> [Given problem]
Rewrite these rows with every instance of "screenshot" renamed to "screen capture", leaving everything else unchanged.

> [Exercise inputs]
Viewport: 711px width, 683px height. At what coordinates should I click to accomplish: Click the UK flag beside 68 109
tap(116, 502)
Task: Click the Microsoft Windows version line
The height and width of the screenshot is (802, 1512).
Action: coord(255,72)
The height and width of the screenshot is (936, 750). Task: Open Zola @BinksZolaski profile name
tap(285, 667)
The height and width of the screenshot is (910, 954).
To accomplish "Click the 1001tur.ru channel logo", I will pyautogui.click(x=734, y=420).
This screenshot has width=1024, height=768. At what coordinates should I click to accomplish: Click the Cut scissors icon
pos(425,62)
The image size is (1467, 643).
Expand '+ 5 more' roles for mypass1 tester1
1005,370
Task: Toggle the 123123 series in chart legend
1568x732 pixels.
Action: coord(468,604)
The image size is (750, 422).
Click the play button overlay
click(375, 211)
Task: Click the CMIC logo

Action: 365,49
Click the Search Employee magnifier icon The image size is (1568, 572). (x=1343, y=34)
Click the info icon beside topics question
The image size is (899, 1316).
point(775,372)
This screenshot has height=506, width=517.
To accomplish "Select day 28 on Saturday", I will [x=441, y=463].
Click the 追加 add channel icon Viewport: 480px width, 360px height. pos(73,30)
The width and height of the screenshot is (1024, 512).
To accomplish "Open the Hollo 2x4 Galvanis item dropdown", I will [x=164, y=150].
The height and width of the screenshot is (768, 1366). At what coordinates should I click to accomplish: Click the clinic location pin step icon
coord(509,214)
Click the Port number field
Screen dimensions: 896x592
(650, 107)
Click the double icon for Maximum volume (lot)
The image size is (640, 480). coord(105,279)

> [Solution for this exercise]
Viewport: 711px width, 683px height. At what coordinates should I click to accomplish: Click the UK flag beside 68 109
tap(116, 502)
Task: Click the Microsoft Windows version line
The height and width of the screen capture is (802, 1512).
Action: coord(255,72)
The height and width of the screen capture is (936, 750). Task: Open Zola @BinksZolaski profile name
tap(285, 667)
The height and width of the screen capture is (910, 954).
To accomplish "Click the 1001tur.ru channel logo", I will pyautogui.click(x=734, y=420).
This screen capture has width=1024, height=768. At what coordinates should I click to accomplish: Click the Cut scissors icon
pos(425,62)
The image size is (1467, 643).
Expand '+ 5 more' roles for mypass1 tester1
1005,370
Task: Toggle the 123123 series in chart legend
1568x732 pixels.
Action: coord(468,604)
The image size is (750, 422).
Click the play button overlay
click(375, 211)
Task: Click the CMIC logo

Action: 365,49
Click the Search Employee magnifier icon The image size is (1568, 572). (x=1343, y=34)
Click the info icon beside topics question
The image size is (899, 1316).
point(775,372)
This screen capture has height=506, width=517.
To accomplish "Select day 28 on Saturday", I will [x=441, y=463].
Click the 追加 add channel icon Viewport: 480px width, 360px height. pos(73,30)
The width and height of the screen capture is (1024, 512).
To accomplish "Open the Hollo 2x4 Galvanis item dropdown", I will [x=164, y=150].
The height and width of the screen capture is (768, 1366). At what coordinates should I click to accomplish: Click the clinic location pin step icon
coord(509,214)
Click the Port number field
Screen dimensions: 896x592
(650, 107)
Click the double icon for Maximum volume (lot)
The image size is (640, 480). coord(105,279)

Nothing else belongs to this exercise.